DIRECTIONS FOR THIS TASK: Reproduce the full listing that appears beneath this instruction exactly.
◆ ◆ ◆ ◆ ◆
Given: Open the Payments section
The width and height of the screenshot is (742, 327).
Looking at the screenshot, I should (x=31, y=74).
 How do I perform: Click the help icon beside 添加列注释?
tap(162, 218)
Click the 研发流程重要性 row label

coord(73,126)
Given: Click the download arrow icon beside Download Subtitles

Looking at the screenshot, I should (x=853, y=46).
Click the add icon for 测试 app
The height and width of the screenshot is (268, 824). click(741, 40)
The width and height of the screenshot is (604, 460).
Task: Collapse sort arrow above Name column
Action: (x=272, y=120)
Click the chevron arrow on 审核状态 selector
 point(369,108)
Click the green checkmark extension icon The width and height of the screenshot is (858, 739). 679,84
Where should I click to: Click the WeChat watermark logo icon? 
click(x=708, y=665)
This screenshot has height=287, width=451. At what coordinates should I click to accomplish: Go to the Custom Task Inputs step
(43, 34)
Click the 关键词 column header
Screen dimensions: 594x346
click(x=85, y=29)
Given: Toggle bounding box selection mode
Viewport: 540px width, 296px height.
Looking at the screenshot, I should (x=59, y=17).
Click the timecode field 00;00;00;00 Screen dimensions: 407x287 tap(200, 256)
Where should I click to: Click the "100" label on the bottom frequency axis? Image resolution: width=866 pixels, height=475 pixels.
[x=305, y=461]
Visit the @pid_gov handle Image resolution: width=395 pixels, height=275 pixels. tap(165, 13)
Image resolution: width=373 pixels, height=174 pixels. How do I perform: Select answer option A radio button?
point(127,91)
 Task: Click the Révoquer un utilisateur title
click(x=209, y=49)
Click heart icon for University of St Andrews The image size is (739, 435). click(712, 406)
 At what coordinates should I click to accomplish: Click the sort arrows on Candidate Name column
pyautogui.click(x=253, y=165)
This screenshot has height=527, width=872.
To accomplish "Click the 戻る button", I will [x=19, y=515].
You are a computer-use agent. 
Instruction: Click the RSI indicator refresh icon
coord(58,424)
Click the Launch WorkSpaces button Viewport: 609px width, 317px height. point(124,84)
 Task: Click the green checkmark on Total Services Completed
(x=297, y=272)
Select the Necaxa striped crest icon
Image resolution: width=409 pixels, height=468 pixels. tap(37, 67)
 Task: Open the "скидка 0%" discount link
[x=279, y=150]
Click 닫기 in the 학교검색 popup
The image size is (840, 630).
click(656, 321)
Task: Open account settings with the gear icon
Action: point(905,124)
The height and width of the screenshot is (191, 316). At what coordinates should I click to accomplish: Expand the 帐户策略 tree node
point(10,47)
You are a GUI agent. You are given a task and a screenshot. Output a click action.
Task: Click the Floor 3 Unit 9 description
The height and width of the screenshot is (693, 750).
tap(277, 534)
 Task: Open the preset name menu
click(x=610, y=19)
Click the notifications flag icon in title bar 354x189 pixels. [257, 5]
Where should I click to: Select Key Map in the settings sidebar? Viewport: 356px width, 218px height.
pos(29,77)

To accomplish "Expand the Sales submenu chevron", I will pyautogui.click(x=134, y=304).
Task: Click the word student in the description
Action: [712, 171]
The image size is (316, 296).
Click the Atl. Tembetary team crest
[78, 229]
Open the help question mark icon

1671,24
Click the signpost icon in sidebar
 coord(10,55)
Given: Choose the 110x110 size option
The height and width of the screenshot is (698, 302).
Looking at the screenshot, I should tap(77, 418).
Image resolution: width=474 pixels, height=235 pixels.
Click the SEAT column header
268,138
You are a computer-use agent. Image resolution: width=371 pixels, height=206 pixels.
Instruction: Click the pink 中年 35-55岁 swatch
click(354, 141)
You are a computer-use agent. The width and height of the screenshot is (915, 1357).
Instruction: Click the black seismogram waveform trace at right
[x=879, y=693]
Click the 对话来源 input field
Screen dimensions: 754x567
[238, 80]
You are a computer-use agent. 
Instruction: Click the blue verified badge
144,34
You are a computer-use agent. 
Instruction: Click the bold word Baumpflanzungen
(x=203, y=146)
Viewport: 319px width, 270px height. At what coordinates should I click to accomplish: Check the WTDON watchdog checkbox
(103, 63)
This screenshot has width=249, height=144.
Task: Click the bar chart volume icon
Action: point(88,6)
◆ ◆ ◆ ◆ ◆
SOLUTION TO THIS TASK:
Given: Open the Payments section
The width and height of the screenshot is (742, 327).
Looking at the screenshot, I should (x=31, y=74).
 How do I perform: Click the help icon beside 添加列注释?
tap(162, 218)
Click the 研发流程重要性 row label

coord(73,126)
Given: Click the download arrow icon beside Download Subtitles

Looking at the screenshot, I should (x=853, y=46).
Click the add icon for 测试 app
The height and width of the screenshot is (268, 824). click(741, 40)
The width and height of the screenshot is (604, 460).
Task: Collapse sort arrow above Name column
Action: (x=272, y=120)
Click the chevron arrow on 审核状态 selector
 point(369,108)
Click the green checkmark extension icon The width and height of the screenshot is (858, 739). 679,84
Where should I click to: Click the WeChat watermark logo icon? 
click(x=708, y=665)
This screenshot has height=287, width=451. At what coordinates should I click to accomplish: Go to the Custom Task Inputs step
(43, 34)
Click the 关键词 column header
Screen dimensions: 594x346
click(x=85, y=29)
Given: Toggle bounding box selection mode
Viewport: 540px width, 296px height.
Looking at the screenshot, I should (x=59, y=17).
Click the timecode field 00;00;00;00 Screen dimensions: 407x287 tap(200, 256)
Where should I click to: Click the "100" label on the bottom frequency axis? Image resolution: width=866 pixels, height=475 pixels.
[x=305, y=461]
Visit the @pid_gov handle Image resolution: width=395 pixels, height=275 pixels. tap(165, 13)
Image resolution: width=373 pixels, height=174 pixels. How do I perform: Select answer option A radio button?
point(127,91)
 Task: Click the Révoquer un utilisateur title
click(x=209, y=49)
Click heart icon for University of St Andrews The image size is (739, 435). click(712, 406)
 At what coordinates should I click to accomplish: Click the sort arrows on Candidate Name column
pyautogui.click(x=253, y=165)
This screenshot has height=527, width=872.
To accomplish "Click the 戻る button", I will [x=19, y=515].
You are a computer-use agent. 
Instruction: Click the RSI indicator refresh icon
coord(58,424)
Click the Launch WorkSpaces button Viewport: 609px width, 317px height. point(124,84)
 Task: Click the green checkmark on Total Services Completed
(x=297, y=272)
Select the Necaxa striped crest icon
Image resolution: width=409 pixels, height=468 pixels. tap(37, 67)
 Task: Open the "скидка 0%" discount link
[x=279, y=150]
Click 닫기 in the 학교검색 popup
The image size is (840, 630).
click(656, 321)
Task: Open account settings with the gear icon
Action: point(905,124)
The height and width of the screenshot is (191, 316). At what coordinates should I click to accomplish: Expand the 帐户策略 tree node
point(10,47)
You are a GUI agent. You are given a task and a screenshot. Output a click action.
Task: Click the Floor 3 Unit 9 description
The height and width of the screenshot is (693, 750).
tap(277, 534)
 Task: Open the preset name menu
click(x=610, y=19)
Click the notifications flag icon in title bar 354x189 pixels. [257, 5]
Where should I click to: Select Key Map in the settings sidebar? Viewport: 356px width, 218px height.
pos(29,77)

To accomplish "Expand the Sales submenu chevron", I will pyautogui.click(x=134, y=304).
Task: Click the word student in the description
Action: [712, 171]
The image size is (316, 296).
Click the Atl. Tembetary team crest
[78, 229]
Open the help question mark icon

1671,24
Click the signpost icon in sidebar
 coord(10,55)
Given: Choose the 110x110 size option
The height and width of the screenshot is (698, 302).
Looking at the screenshot, I should tap(77, 418).
Image resolution: width=474 pixels, height=235 pixels.
Click the SEAT column header
268,138
You are a computer-use agent. Image resolution: width=371 pixels, height=206 pixels.
Instruction: Click the pink 中年 35-55岁 swatch
click(354, 141)
You are a computer-use agent. The width and height of the screenshot is (915, 1357).
Instruction: Click the black seismogram waveform trace at right
[x=879, y=693]
Click the 对话来源 input field
Screen dimensions: 754x567
[238, 80]
You are a computer-use agent. 
Instruction: Click the blue verified badge
144,34
You are a computer-use agent. 
Instruction: Click the bold word Baumpflanzungen
(x=203, y=146)
Viewport: 319px width, 270px height. At what coordinates should I click to accomplish: Check the WTDON watchdog checkbox
(103, 63)
This screenshot has width=249, height=144.
Task: Click the bar chart volume icon
Action: point(88,6)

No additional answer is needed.